Monday, June 10, 2013
Do You Hoard Media You Can't Play?
Hands up if you have a collection of vinyl, or even cassettes and don’t have the decks and equipment to play them on. Maybe you have VHS tapes, but no VHS player, or even eight track tapes and no eight track player.
A survey by UK electronics retailer Maplin has found that UK men still have their collections of older media in their homes, even though they don’t have the equipment to play these disappearing media formats. Some 45% still have cassettes, but no cassette deck, 47% vinyl singles and LPs but no turntable. Again some 20% have photographic slides but no viewer or projector.
However, more interesting is that some 75% admitted to having collections of music they never play and photographs and files they never look at. Are we a nation of hoarders, or do we just see equipment as a disposable and content as something we must keep just in case? Is it just that we all spent huge sums and time building up these libraries that reflected our taste at the time and do not want to let go of those memories.
Maplin also found that over 66% of those surveyed would like to be able to transfer old stuff to an up-todate format but lacked the time or the know-how.
In a few years time will we be saying the same about those ebooks we bought and were tied to devices or heavily restricted by DRM? Colin Powell has openly admitted to buying more ebooks than he has read and again once read how many every reread the book?
Contrary to the survey, we are pleased we have a significant vinyl collection and the equipment to enjoy it on, we do have cassette decks but no longer have cassette tapes. We have ripped the vast majority of our CD music library to digital files, but now have a Laptop, which like many, came with no CD although we do have an external one. We own some VHS and DVD tapes but also have VHS and DVD players. We also have a significant library of physical books and some Kindle ebooks which can be played on many devices. However, the majority of our media library is rarely played. Only last night my wife spent time photographing old college photos so we could post them on facebook for a reunion.
This useful survey highlights a number of interesting points about all media and our usage and archive of it in a digital age.
The first point would seriously question why we continue buy digital media and why it’s not made available on-demand, on subscription or on a pay to play basis? This opportunity is why LoveFilm, Netflix, Spotify, Pandora and others have huge potential to change our culture.
Secondly, any file or media that is tied to a specific technology is destined to have a limited life. This is fact and the early media files that were tied to a service, or device, are now potentially dead files. However, whilst they are still current we should be able to resell the files through an authentication broker which not only creates further value but could also generate new revenues for artists.
Thirdly, although upgrade services and devices exist these need to be better promoted by retailers and the industry itself, who could benefit from the improved customer contact and after-sales service.

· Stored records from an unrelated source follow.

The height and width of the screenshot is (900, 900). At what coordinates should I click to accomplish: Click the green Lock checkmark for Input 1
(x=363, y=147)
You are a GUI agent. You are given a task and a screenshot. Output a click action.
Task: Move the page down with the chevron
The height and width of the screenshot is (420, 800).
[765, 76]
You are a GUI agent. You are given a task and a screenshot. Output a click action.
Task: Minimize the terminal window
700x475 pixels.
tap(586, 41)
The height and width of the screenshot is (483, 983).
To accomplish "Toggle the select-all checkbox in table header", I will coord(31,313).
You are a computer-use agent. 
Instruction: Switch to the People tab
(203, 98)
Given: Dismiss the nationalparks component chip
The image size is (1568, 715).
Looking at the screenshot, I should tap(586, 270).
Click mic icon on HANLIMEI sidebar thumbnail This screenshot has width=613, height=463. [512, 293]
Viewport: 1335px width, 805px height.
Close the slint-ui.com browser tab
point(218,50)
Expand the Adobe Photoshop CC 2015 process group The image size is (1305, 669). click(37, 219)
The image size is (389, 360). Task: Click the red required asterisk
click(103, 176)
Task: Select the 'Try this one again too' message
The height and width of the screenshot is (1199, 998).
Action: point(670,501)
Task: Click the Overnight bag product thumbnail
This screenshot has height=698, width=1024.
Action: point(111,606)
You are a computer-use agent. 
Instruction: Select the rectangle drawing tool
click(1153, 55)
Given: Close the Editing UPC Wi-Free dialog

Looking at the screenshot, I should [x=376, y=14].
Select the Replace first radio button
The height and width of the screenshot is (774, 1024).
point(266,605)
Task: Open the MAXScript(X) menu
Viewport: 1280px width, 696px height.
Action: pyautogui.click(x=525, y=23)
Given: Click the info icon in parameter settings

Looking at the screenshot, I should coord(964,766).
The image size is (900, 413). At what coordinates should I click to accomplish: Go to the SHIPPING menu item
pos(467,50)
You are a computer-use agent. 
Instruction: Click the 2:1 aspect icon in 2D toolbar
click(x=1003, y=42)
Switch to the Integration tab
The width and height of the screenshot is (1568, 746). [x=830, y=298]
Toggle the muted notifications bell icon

We live in a market which is geared to forcing us to re-invest in technology on a cyclical basis. To buy the latest, smartest and hippest technology and throw out the old. Many reinvested in their music when the CD replaced vinyl and their VHS videos when DVD arrived but that retail trick can only be done so many times and once media is capture digitally it’s often easier to transfer it to new formats. Perhaps the biggest threat to digital files being upward compatible today is not devices but DRM?